Reproduce the items word for word, starting at the very first line and ending at the line that contains "coordinates (412, 619).", including both.

◆ Supplied material:
□ □ □ □ □ □ □

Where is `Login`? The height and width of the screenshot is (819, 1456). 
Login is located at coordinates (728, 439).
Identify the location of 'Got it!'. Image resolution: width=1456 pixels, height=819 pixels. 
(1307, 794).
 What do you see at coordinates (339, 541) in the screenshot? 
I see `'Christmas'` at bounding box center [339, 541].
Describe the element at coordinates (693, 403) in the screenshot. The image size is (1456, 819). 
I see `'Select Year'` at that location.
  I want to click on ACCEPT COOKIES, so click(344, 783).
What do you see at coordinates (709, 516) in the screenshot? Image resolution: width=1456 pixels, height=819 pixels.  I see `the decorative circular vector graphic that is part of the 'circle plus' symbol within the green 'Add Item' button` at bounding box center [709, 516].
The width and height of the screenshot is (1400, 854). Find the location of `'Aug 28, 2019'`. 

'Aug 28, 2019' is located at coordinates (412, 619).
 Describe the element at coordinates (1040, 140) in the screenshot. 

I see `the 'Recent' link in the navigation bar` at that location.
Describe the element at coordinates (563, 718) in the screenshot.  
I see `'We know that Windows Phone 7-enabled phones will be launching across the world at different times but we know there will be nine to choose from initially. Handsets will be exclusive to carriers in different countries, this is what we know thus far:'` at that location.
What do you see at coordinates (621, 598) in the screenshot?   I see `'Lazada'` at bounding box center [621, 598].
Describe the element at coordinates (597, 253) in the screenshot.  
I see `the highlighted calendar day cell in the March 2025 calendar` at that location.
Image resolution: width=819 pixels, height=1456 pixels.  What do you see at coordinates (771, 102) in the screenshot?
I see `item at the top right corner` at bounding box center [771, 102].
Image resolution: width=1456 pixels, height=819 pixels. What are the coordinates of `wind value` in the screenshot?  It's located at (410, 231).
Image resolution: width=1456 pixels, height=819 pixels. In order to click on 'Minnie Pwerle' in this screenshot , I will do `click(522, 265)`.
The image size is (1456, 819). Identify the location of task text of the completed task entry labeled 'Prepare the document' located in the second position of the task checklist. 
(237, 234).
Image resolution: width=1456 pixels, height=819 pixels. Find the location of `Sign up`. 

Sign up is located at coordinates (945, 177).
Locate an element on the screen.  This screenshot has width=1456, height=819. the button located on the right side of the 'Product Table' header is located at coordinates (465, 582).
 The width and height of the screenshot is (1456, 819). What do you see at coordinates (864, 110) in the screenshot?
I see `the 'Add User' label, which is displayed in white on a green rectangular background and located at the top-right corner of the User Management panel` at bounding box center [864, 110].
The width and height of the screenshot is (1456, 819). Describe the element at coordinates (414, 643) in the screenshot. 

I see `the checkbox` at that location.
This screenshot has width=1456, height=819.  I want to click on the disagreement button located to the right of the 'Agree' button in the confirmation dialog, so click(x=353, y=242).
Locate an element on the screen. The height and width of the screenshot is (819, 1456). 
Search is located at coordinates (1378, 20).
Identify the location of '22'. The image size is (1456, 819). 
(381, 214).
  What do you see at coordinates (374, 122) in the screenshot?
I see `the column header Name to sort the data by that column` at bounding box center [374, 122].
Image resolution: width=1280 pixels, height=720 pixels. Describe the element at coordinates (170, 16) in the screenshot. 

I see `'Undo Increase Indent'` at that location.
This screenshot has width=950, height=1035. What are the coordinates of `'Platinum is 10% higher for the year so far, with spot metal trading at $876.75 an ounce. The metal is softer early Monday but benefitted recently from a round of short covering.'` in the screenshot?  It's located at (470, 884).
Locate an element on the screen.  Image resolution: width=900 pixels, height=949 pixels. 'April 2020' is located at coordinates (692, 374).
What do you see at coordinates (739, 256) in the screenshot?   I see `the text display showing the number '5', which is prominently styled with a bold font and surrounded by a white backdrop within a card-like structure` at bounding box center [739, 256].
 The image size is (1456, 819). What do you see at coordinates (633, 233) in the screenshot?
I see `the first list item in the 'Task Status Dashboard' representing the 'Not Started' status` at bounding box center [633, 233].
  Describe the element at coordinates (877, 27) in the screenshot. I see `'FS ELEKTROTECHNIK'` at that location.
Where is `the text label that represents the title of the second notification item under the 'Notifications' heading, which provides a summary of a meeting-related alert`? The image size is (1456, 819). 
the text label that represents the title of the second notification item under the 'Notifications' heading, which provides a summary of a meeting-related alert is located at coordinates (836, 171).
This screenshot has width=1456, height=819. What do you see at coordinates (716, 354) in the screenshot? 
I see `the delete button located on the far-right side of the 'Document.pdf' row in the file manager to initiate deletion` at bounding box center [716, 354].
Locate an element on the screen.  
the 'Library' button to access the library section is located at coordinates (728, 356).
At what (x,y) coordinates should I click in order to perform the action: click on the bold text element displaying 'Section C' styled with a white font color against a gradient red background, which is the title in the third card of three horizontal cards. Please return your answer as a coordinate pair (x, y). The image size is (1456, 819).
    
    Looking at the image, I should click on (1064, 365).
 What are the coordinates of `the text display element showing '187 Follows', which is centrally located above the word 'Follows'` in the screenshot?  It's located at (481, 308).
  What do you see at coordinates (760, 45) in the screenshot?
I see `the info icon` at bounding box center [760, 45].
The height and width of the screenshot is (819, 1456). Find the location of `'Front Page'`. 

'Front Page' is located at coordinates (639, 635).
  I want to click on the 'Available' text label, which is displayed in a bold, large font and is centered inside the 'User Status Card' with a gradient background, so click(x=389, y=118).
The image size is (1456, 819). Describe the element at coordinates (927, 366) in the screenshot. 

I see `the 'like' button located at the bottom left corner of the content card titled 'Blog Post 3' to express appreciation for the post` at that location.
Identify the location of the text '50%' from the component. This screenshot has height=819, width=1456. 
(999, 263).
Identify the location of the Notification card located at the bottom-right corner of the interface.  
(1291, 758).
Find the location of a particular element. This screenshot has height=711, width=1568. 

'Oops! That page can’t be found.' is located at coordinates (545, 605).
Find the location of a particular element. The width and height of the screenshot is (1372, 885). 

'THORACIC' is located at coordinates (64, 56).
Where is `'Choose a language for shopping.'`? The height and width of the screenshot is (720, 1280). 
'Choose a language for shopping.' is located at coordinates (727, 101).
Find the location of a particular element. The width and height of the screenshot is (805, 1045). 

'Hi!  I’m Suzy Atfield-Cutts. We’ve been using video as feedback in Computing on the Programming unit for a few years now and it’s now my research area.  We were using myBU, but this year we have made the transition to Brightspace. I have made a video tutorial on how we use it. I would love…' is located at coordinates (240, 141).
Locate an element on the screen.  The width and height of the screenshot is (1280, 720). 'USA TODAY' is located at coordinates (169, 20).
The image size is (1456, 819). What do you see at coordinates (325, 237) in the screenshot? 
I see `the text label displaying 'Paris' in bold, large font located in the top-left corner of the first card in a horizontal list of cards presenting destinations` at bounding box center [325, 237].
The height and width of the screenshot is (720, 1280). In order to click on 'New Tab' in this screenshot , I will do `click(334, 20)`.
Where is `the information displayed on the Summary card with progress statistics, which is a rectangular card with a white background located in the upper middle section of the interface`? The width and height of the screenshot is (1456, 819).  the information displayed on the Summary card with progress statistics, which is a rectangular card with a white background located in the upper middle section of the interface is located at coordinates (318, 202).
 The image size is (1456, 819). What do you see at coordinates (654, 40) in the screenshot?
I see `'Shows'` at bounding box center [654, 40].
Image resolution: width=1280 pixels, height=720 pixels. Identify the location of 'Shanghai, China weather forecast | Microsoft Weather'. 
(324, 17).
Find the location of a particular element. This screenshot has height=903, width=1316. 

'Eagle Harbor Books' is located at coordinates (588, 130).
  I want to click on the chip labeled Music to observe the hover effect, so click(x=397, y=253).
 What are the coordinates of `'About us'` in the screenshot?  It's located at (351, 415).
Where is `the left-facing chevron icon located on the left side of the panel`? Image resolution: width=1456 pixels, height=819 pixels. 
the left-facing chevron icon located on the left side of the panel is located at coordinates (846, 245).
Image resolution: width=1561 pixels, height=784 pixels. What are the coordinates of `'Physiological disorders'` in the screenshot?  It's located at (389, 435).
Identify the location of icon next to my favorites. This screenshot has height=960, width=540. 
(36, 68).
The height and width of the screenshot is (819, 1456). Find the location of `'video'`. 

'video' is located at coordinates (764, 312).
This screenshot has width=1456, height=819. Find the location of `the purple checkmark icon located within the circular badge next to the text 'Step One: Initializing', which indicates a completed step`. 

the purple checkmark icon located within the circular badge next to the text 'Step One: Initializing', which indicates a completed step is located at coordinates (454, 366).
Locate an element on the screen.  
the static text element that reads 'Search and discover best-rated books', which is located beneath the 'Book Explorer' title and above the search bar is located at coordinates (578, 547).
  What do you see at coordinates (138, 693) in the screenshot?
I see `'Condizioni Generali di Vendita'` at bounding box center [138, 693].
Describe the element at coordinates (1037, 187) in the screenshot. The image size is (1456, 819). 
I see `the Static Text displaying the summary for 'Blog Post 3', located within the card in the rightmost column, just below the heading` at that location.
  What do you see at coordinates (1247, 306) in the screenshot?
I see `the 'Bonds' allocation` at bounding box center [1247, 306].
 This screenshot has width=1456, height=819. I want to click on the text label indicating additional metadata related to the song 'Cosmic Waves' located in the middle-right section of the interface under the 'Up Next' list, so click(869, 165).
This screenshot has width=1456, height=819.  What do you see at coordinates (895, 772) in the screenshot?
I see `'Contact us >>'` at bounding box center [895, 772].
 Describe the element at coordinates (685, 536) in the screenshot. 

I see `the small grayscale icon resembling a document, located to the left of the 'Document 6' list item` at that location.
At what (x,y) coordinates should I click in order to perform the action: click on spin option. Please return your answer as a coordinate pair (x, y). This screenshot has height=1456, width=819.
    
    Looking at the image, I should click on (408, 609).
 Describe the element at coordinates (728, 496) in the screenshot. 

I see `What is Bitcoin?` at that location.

□ □ □ □ □ □ □

◆ Exercise response:
Where is `Login`? The height and width of the screenshot is (819, 1456). 
Login is located at coordinates (728, 439).
Identify the location of 'Got it!'. Image resolution: width=1456 pixels, height=819 pixels. 
(1307, 794).
 What do you see at coordinates (339, 541) in the screenshot? 
I see `'Christmas'` at bounding box center [339, 541].
Describe the element at coordinates (693, 403) in the screenshot. The image size is (1456, 819). 
I see `'Select Year'` at that location.
  I want to click on ACCEPT COOKIES, so click(344, 783).
What do you see at coordinates (709, 516) in the screenshot? Image resolution: width=1456 pixels, height=819 pixels.  I see `the decorative circular vector graphic that is part of the 'circle plus' symbol within the green 'Add Item' button` at bounding box center [709, 516].
The width and height of the screenshot is (1400, 854). Find the location of `'Aug 28, 2019'`. 

'Aug 28, 2019' is located at coordinates (412, 619).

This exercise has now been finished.